The decision of Nigerian VC fund 440.ng to scale back their accelerator programme this year in favour of a shorter Deal Weekend may have looked like the beginning of a slowdown. Not so, at least for co-founder Chika Nwobi.
Nwobi is well known in the Nigerian startup scene as founder of L5Lab, which has a number of prominent companies in its portfolio, notably Jobberman and Cheki.
One of the biggest bits of news from the African tech investment ecosystem last year was L5Lab launching a joint venture with 88mph to launch 440.ng, aimed at investing in Nigerian startups. The joint venture held its first accelerator last year, investing in nine companies.
This year, however, 440.ng has scaled back, dropping the accelerator in favour of Deal Weekend and so far investing in only e-learning startup DavtonLearn. But according to Nwobi the change is a deliberate reaction to circumstances, and one he feels will prove beneficial to all involved.
“I’m happy with the decision that we’ve made. We wanted to spend our time a bit more efficiently, because we already have nine early-stage partners,” he told Disrupt Africa.
“Looking at the pipeline there are a lot of guys at very early-stage, a lot of accelerators, and not that much in the Series A area. We thought we might as well do this. It also gives us the opportunity to work with slightly different companies in a slightly different environment.”
Having extra time to work with a smaller amount of companies also fits in with the 440.ng approach to investing, according to Nwobi.
“We’re very, very active. We support them in terms of strategy, feedback on product, access to partners and channels. We’re quite involved compared to a foreign or local VC,” he said.
It also allows Nwobi to become more personally involved in the pipeline, putting into good use his experience in the tech sector in Nigeria.
“I’ve been in tech in Nigeria for 15 years, so there’s few entrepreneurs that I don’t know personally,” he said.
“If you look at 440.ng, I don’t think I knew any of those entrepreneurs before. But now for Deal Weekend the deal sourcing process was more like a typical VC. We still ran the online applications but we put in time to network.”
The 440.ng joint venture was an initial two-year deal that would allows L5Lab to focus on venture building as opposed to seed investing. Though it has invested in South Africa’s BabyGroup and took part in the 88mph DealWeek in Cape Town, Nwobi said L5Lab was now more focused on incubation. It has been working on new businesses, some of which are now going into pilots.
“The decision to do the joint venture with 440.ng was driven by a strategy to focus L5Lab on incubation and platform building, as opposed to investing,” he said.

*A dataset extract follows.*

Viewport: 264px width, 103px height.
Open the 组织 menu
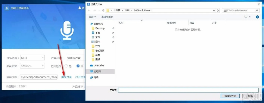tap(92, 17)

“The intention was to do venture building better and do investing better. And 88mph had experience of running an accelerator programme. If the intention is to run an accelerator programme we’re better off running it with 88mph as a joint venture.”
However, whether the accelerator itself is the right format is something Nwobi said is yet to become clear. “We don’t know, we will see what comes out of it at the end,” he said.
It is also unknown as yet whether the two partners will decide to raise a formal fund, but Nwobi said either way they will continue to collaborate.
“Kresten (Buch, 88mph founder) and I get along well and I’m sure we will continue to do things together,” he said.
The nine startups 440.ng invested in last year had aheavy leaning towards e-commerce, which Nwobi said reflected the applications pool.
“We had a feeling that niche e-commerce is a viable business in Nigeria. We’ll see whether that turns out to be well-founded or not,” he said, adding he himself was most comfortable working with consumer-facing businesses.
“I tend to be more comfortable with things I understand very well. I have more experience in telecoms and things that use telecoms as a channel. I like to think I can add a lot of value to those businesses,” he said.
Nwobi does not rule out future investments in other sectors, however, though he does have some specific criteria in terms of the types of startups he likes to put money into.
“Generally speaking, I like teams of two or more. But if there’s an entrepreneur that is experienced that matters less,” he said.
“I need to see where the cash is going to come from in the short to medium term. I don’t want to invest in a company that requires millions of dollars to become cashflow positive. And I like it to be something that I can help outside of cash. If I can’t help, the team can probably do better by looking somewhere else.”